* _RECORDS SHOWN_:

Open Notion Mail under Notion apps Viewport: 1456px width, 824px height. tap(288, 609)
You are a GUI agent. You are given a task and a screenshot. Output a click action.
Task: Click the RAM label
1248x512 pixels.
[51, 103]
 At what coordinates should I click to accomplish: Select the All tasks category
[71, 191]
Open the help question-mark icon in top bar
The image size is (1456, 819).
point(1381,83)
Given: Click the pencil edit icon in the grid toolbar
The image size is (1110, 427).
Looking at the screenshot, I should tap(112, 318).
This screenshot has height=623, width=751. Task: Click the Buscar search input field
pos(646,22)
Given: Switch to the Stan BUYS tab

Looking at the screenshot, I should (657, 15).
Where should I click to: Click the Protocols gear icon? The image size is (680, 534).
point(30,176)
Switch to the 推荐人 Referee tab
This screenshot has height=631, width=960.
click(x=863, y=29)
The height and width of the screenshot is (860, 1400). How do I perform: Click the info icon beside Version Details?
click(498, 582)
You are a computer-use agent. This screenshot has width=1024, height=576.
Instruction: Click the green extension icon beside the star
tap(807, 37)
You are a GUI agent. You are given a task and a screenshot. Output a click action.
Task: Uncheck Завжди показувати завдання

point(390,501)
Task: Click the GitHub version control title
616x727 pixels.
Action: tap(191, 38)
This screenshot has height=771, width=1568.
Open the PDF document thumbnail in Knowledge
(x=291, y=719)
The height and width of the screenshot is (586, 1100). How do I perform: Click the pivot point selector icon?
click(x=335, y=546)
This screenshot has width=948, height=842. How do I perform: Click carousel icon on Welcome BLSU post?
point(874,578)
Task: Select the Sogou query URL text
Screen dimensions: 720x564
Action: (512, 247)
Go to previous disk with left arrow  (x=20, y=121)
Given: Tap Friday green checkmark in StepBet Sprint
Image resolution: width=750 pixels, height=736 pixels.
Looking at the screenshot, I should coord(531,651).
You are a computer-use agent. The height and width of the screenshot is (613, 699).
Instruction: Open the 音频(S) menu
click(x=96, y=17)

* _WHAT YOU HAVE TO DO_:
Render each non-blank line of the listing above as a Markdown table with two columns, Row and Line, numbering the rows in order.

* _SOLUTION TO THIS PROBLEM_:
| Row | Line |
|---|---|
| 1 | Open Notion Mail under Notion apps Viewport: 1456px width, 824px height. tap(288, 609) |
| 2 | You are a GUI agent. You are given a task and a screenshot. Output a click action. |
| 3 | Task: Click the RAM label |
| 4 | 1248x512 pixels. |
| 5 | [51, 103] |
| 6 |  At what coordinates should I click to accomplish: Select the All tasks category |
| 7 | [71, 191] |
| 8 | Open the help question-mark icon in top bar |
| 9 | The image size is (1456, 819). |
| 10 | point(1381,83) |
| 11 | Given: Click the pencil edit icon in the grid toolbar |
| 12 | The image size is (1110, 427). |
| 13 | Looking at the screenshot, I should tap(112, 318). |
| 14 | This screenshot has height=623, width=751. Task: Click the Buscar search input field |
| 15 | pos(646,22) |
| 16 | Given: Switch to the Stan BUYS tab |
| 17 | Looking at the screenshot, I should (657, 15). |
| 18 | Where should I click to: Click the Protocols gear icon? The image size is (680, 534). |
| 19 | point(30,176) |
| 20 | Switch to the 推荐人 Referee tab |
| 21 | This screenshot has height=631, width=960. |
| 22 | click(x=863, y=29) |
| 23 | The height and width of the screenshot is (860, 1400). How do I perform: Click the info icon beside Version Details? |
| 24 | click(498, 582) |
| 25 | You are a computer-use agent. This screenshot has width=1024, height=576. |
| 26 | Instruction: Click the green extension icon beside the star |
| 27 | tap(807, 37) |
| 28 | You are a GUI agent. You are given a task and a screenshot. Output a click action. |
| 29 | Task: Uncheck Завжди показувати завдання |
| 30 | point(390,501) |
| 31 | Task: Click the GitHub version control title |
| 32 | 616x727 pixels. |
| 33 | Action: tap(191, 38) |
| 34 | This screenshot has height=771, width=1568. |
| 35 | Open the PDF document thumbnail in Knowledge |
| 36 | (x=291, y=719) |
| 37 | The height and width of the screenshot is (586, 1100). How do I perform: Click the pivot point selector icon? |
| 38 | click(x=335, y=546) |
| 39 | This screenshot has width=948, height=842. How do I perform: Click carousel icon on Welcome BLSU post? |
| 40 | point(874,578) |
| 41 | Task: Select the Sogou query URL text |
| 42 | Screen dimensions: 720x564 |
| 43 | Action: (512, 247) |
| 44 | Go to previous disk with left arrow  (x=20, y=121) |
| 45 | Given: Tap Friday green checkmark in StepBet Sprint |
| 46 | Image resolution: width=750 pixels, height=736 pixels. |
| 47 | Looking at the screenshot, I should coord(531,651). |
| 48 | You are a computer-use agent. The height and width of the screenshot is (613, 699). |
| 49 | Instruction: Open the 音频(S) menu |
| 50 | click(x=96, y=17) |